How Changing Your Diet Can Fight Inflammation (Meal Ideas Included!)
Benefits Of An Anti-Inflammatory Diet

By switching to an anti-inflammatory diet, patients may notice many changes to their overall health. The most important difference and a significant benefit is the management of their chronic inflammatory condition, whether it is COPD or arthritis. However, this diet has also proved well to aid in the prevention of age-related cognitive decline, such as Alzheimer’s disease.
Patients that transition to an anti-inflammatory diet might also observe a slight reduction in their weight, with most patients losing an average of 0.5 percent body fat per week. Other benefits of shifting to an anti-inflammatory diet include increased energy and concentration.
Foods That You Should Eat

The best foods to eat on an anti-inflammatory diet are nutritious foods that are rich in vitamins, minerals, fibers, and antioxidant properties - also known as polyphenols. Some fruits that patients should stock up on include avocados, blueberries, strawberries, and oranges, which are all rich in vitamins and polyphenols. Avocados stand out as a fantastic food in include in an anti-inflammatory diet due to being rich in monounsaturated fats, which are useful fats for a healthy diet.

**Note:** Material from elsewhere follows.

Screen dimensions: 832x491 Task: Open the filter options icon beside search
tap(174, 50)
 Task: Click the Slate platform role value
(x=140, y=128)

Regarding vegetables, patients should include more leafy greens like kale, spinach, and chard, as well as sweet potatoes, dry beans, carrots, and broccoli into their diet. These are all ample in dietary fibers, which contribute to the needed twenty-five grams per day. Other foods to include in daily consumption are whole grains such as oatmeal, brown rice, and whole-wheat bread, as well as herbs and spices that can add antioxidants to a meal like turmeric and ginger.